Vodafone to close Silicon Valley research facility
04 Jun 2014
Vodafone is set to close its research facility in Silicon Valley and expand its London team as the telecommunications company sought to tap into UK engineering skills.
The Vodafone Xone hub in London would be responsible for mobile technologies development, focused on building and testing prototype devices and developing apps and services tailored for the group's biggest markets in Europe, Africa and India.
The Guardian quoted Stefano Parisse, Vodafone's consumer services director as saying establishing a new hub in London would bring the company's product development team closer to the customers it served.
He added, it would allow the company to draw on a vast pool of technology talent in the UK and Europe and simplify its development process, enabling the company to get the very latest technology into the hands of customers as quickly as possible.

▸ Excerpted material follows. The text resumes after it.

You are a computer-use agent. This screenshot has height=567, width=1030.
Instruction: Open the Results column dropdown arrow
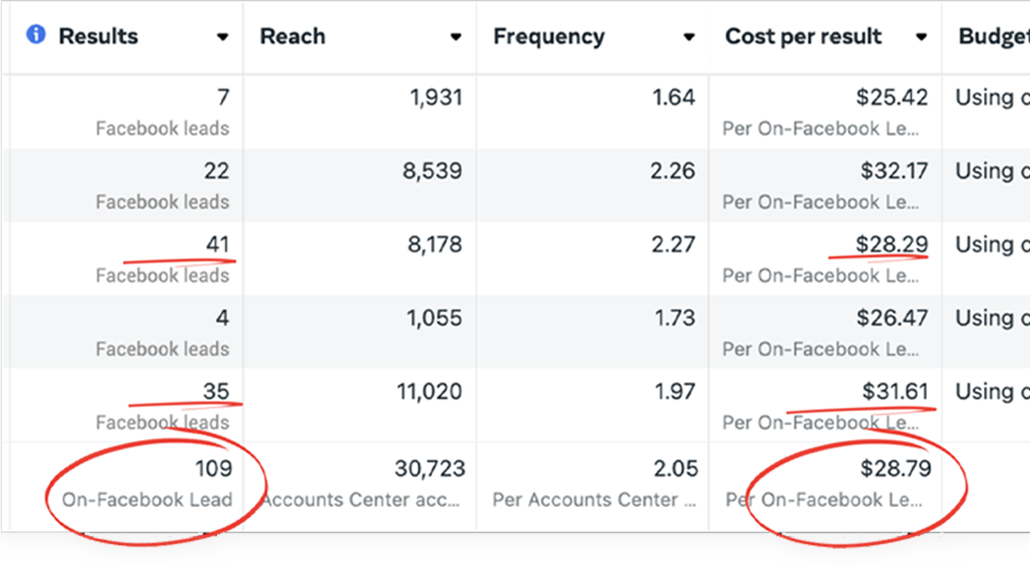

The venture capital arm or the group would remain in California, helping to fund early-stage technology startups, while Vodafone Global Enterprise, which supplied mobile services to American companies, would remain in Silicon Valley.
However, the closure of Vodafone's research base in Redwood, California, was something of a reversal as the office had opened in September 2011, with a brief to incubate startups.
The London centre would be populated by a team of engineers and designers with a mandate to building device prototypes, developing new apps and services, and speed up taking the technology to markets.
Pratapa Bernard, formerly the boss of its consumer services business in emerging business has been named the new head of Xone, replacing Fay Arjomandi, would be leaving the company.